Summer afternoons, a Friday. It is my brother Brian’s birthday. He’s a good man. He was a pain in the ass growing up but now we are friends. It took a while to get to this point and here we are. Years ago, let’s say 50 years ago, it was different.
Life was good and easy and I had few responsibilities. And if I did have responsibilities I sometimes neglected doing them. Something as easy as putting away the butter from the morning, I just couldn’t get it done. Not out of malice, but more out of forgetfulness and distraction.
I remember a walloping from my mother for that exact offense. I didn’t know about money or how much a container of Breakstone’s Lightly Salted Butter was and how it maye have become rancid due to me. I have no idea if scenes like this played out in the homes of my friends but for me I was living in a different world.
I almost burned the house down due to idiocy. Teaching myself how to smoke cigarettes. I thought I would be smart and smoke in the dark, in the basement, sitting on top of dried out newspapers and putting out the cigarette on those very same papers which caused them to smolder.
That was one of the last straws, what will they do about John? Sometimes I was shipped out to friends of my parents. Sometimes they had kids my age, sometimes they didn’t. Marge Mudrack was a friend of my parents, a widow who sometimes hung out at the VFW.
She offered to take me in and so I was shipped off. She had a pool and it was summer but I really did not spend much time in the pool, though I would see my mother drive by since the HBJ book warehouse was quite near.
Mom wasn’t stopping by, she was going home to make dinner for her other children and my father. No time for me. There was nothing to do for me and if I was able, I would get some cash, some coins and buy comic books, but that rarely happened.
I was a handful and someone to worry about. My brother Brian was sometimes saddled with me, my mother telling him to keep an eye on me which he did with great resentment.

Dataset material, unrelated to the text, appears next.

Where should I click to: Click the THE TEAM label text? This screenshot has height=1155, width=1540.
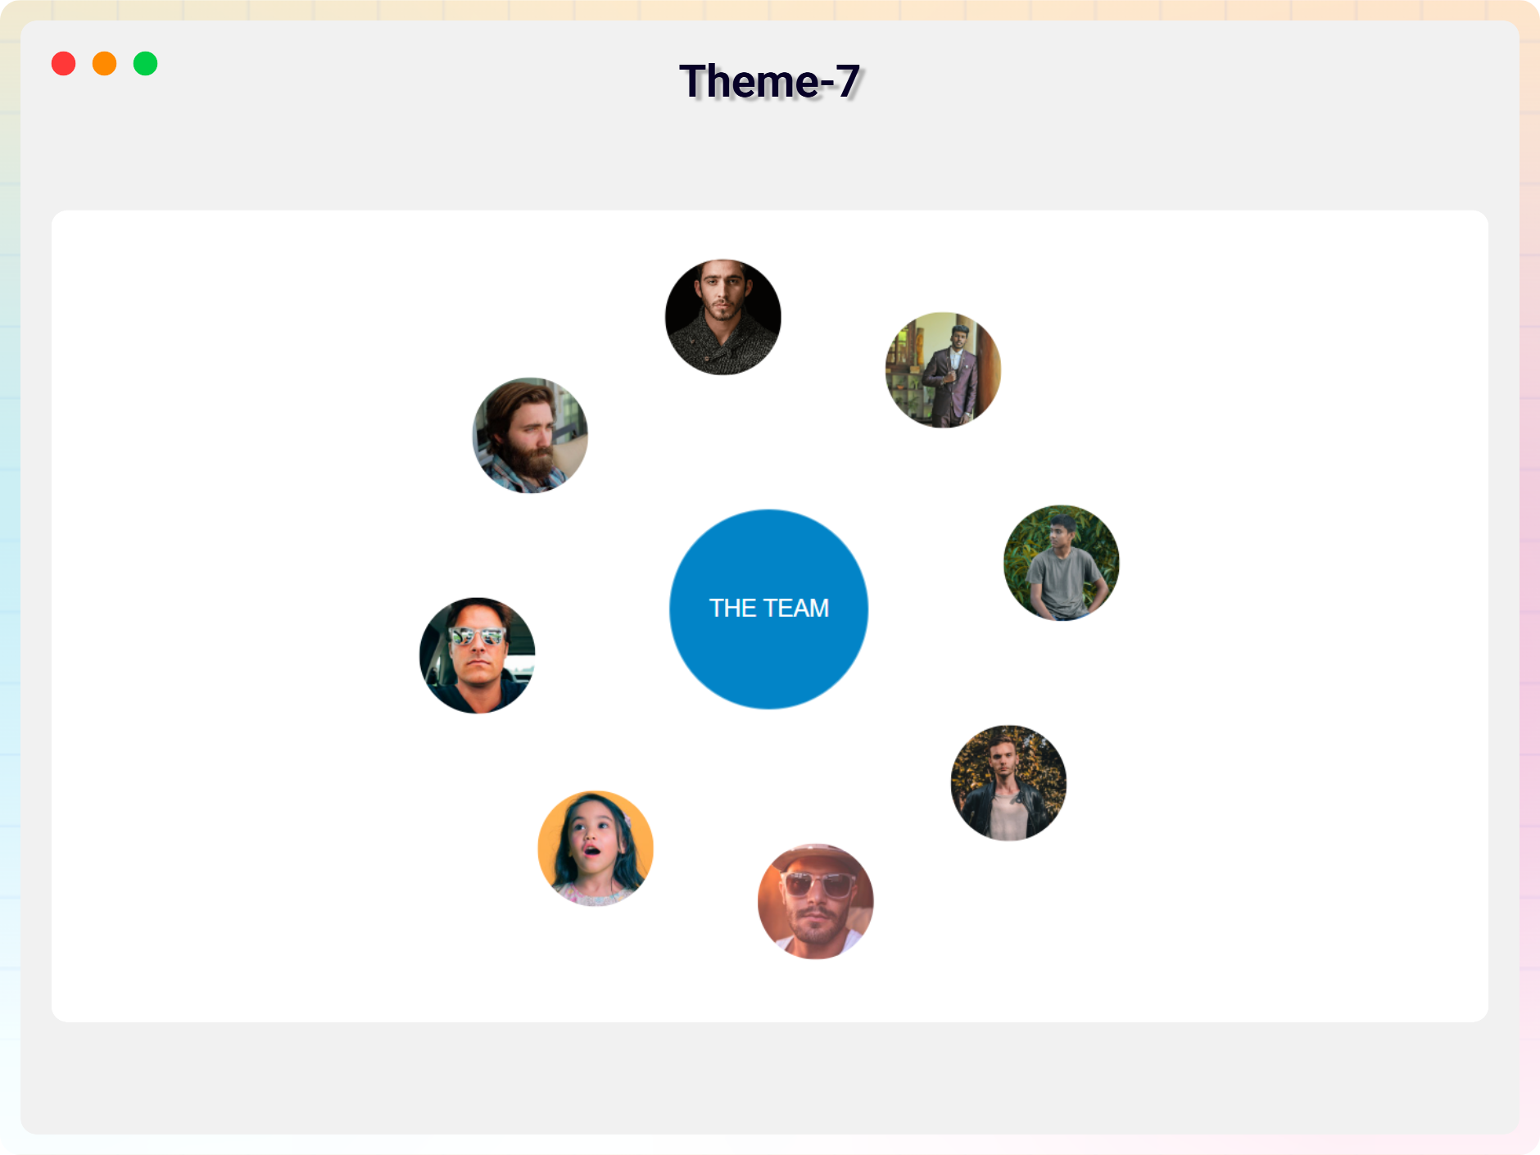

One summer Brian was working at HBJ and his friend Pete Frega was coaching a Summer League baseball team. Brian called me up from the warehouse payphone and asked if I wanted to play summer league baseball.
I of course said no to which Brian replied ‘Too bad, you’re gonna’. I could protest until I was blue in the face but the die was cast. I did not want to play baseball and never expressed any interest in doing so. That didn’t matter.
My mother might’ve watched one game and saw me strike out as I was swinging for the fences. Oh I hated it and tried to injure myself to get out of it. I had a baseball cap and a summer league t-shirt to go with my bruised nascent ego. I don’t think I lasted the baseball season which was just another thing in my life that was unfinished and incomplete.
The pattern was starting to form.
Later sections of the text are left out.